--- WHAT YOU WILL DO ---
Rewrite every row below, changing each "Open" to "Select" and keeping everything else the same. Leave out the pictures.

--- SUPPLIED MATERIAL ---
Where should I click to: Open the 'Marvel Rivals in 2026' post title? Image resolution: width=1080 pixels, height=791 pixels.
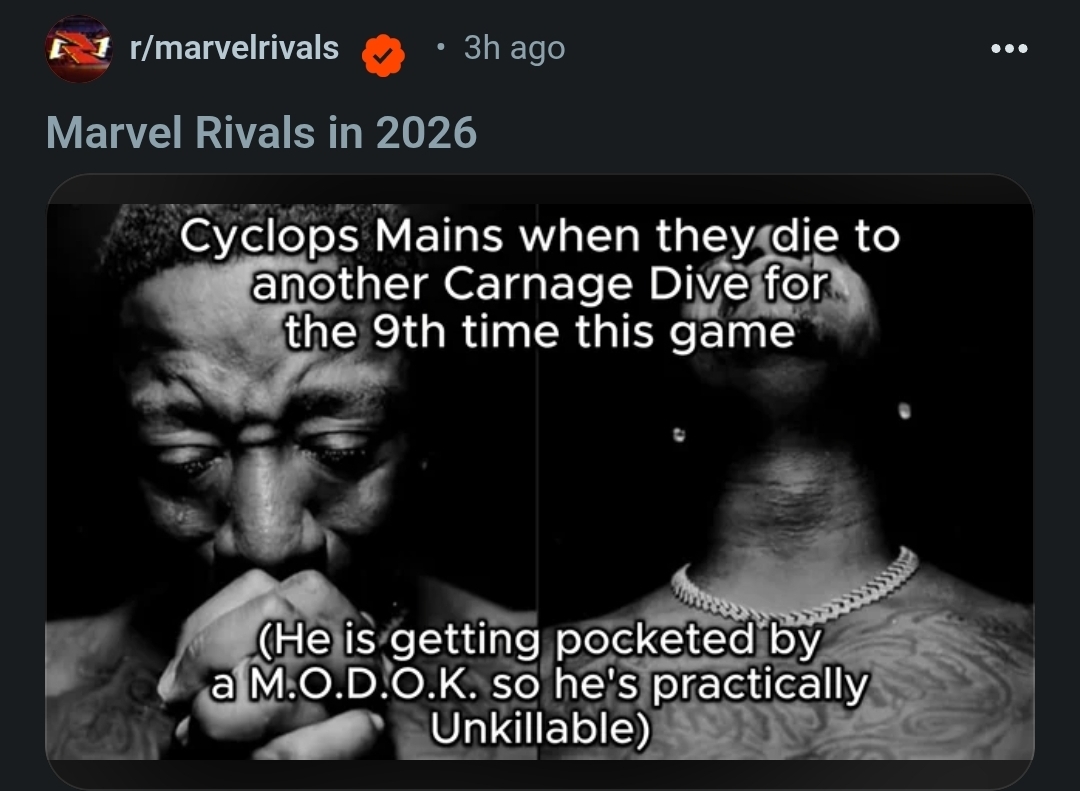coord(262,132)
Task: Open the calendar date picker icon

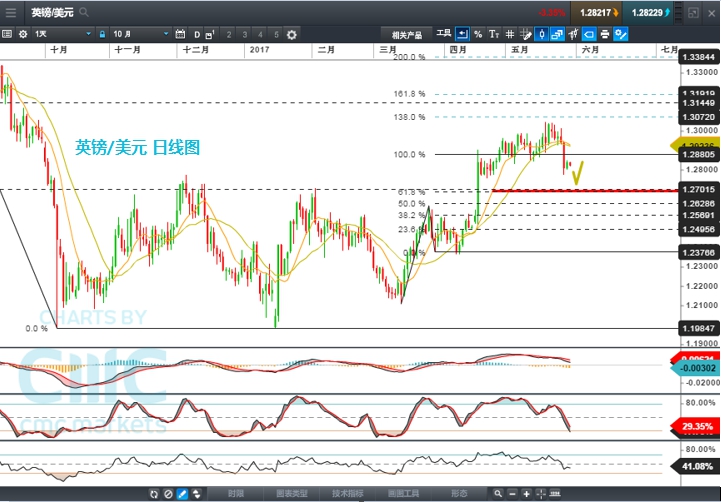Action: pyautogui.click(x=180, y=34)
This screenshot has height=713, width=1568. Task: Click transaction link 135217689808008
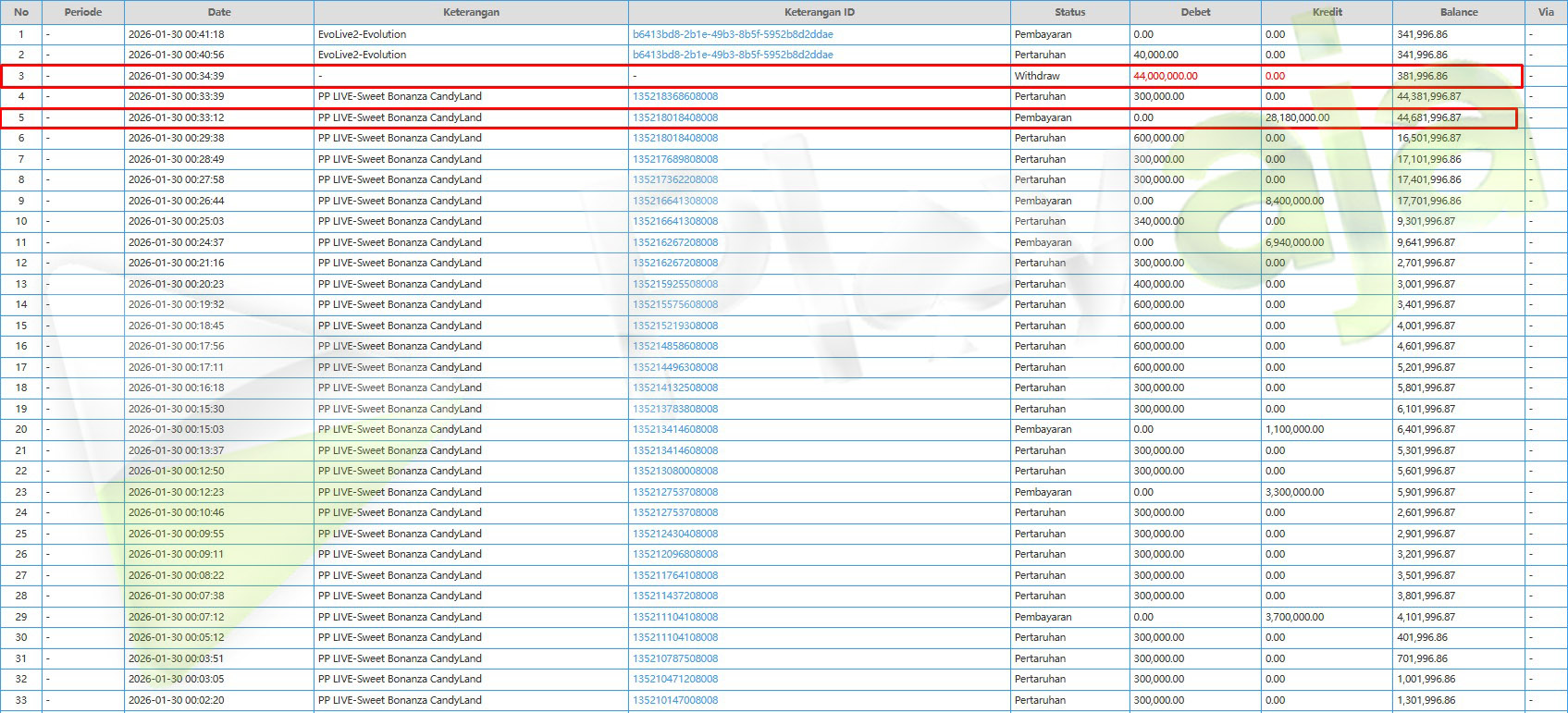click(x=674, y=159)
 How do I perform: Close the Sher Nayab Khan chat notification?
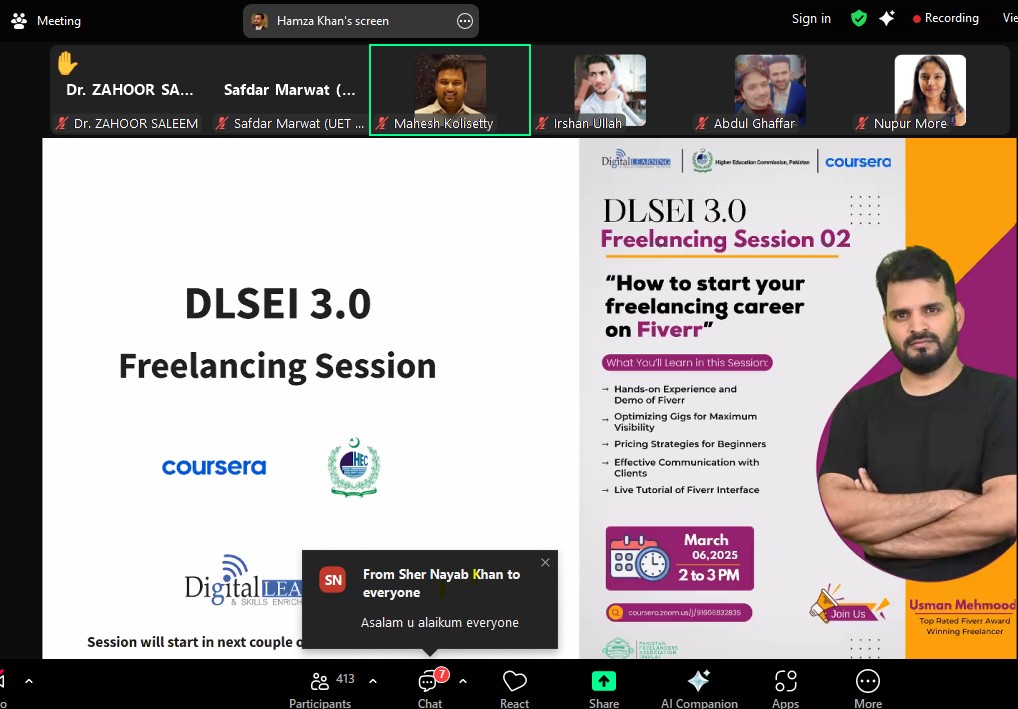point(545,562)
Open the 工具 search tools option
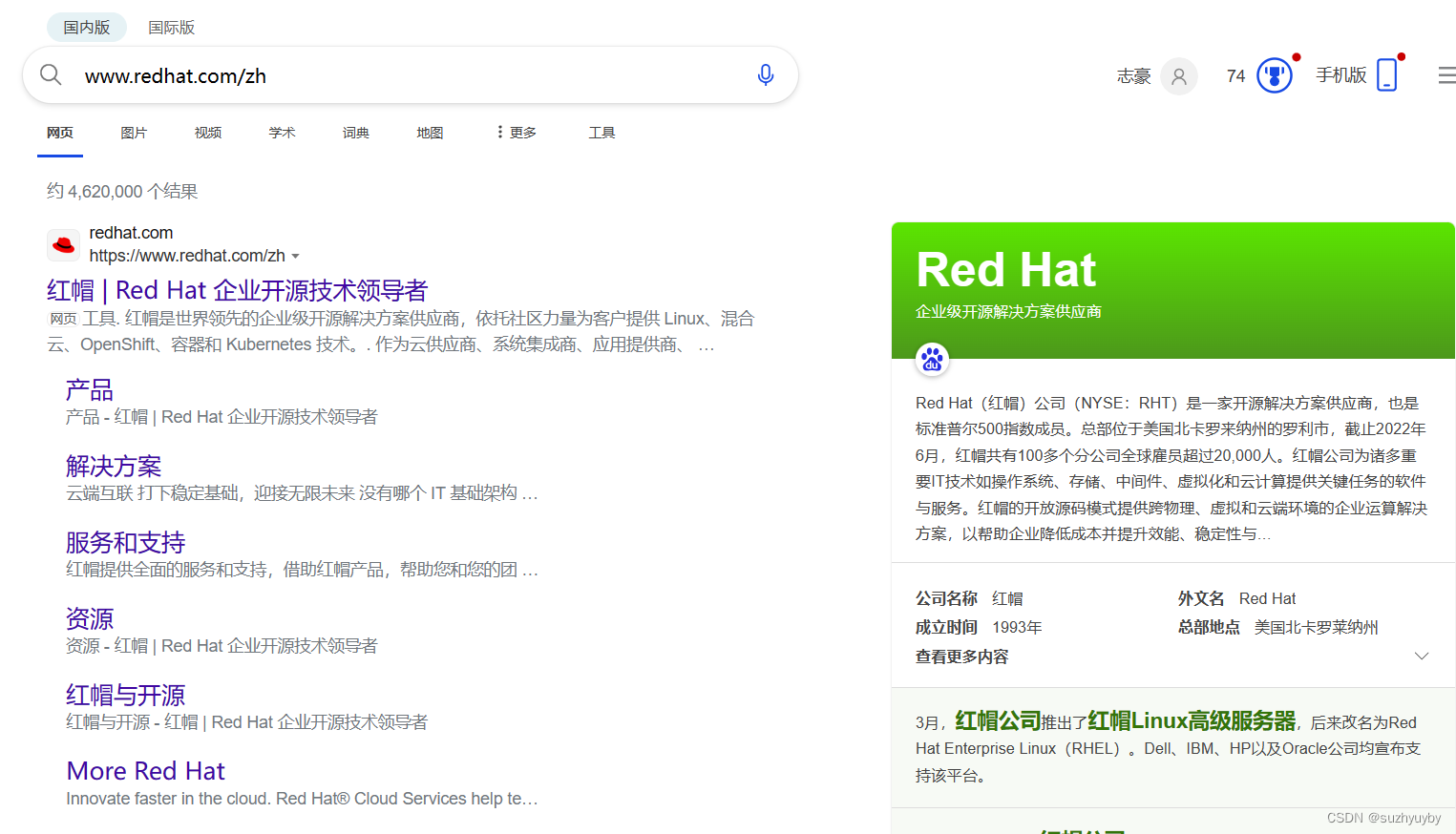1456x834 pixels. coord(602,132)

--- SOLUTION TO THIS EXERCISE ---
Where should I click to: Select the 'Marvel Rivals in 2026' post title? Image resolution: width=1080 pixels, height=791 pixels.
coord(262,132)
Task: Select the calendar date picker icon

Action: pyautogui.click(x=180, y=34)
This screenshot has height=713, width=1568. Task: Click transaction link 135217689808008
click(x=674, y=159)
 How do I perform: Close the Sher Nayab Khan chat notification?
point(545,562)
Select the 工具 search tools option
1456x834 pixels. coord(602,132)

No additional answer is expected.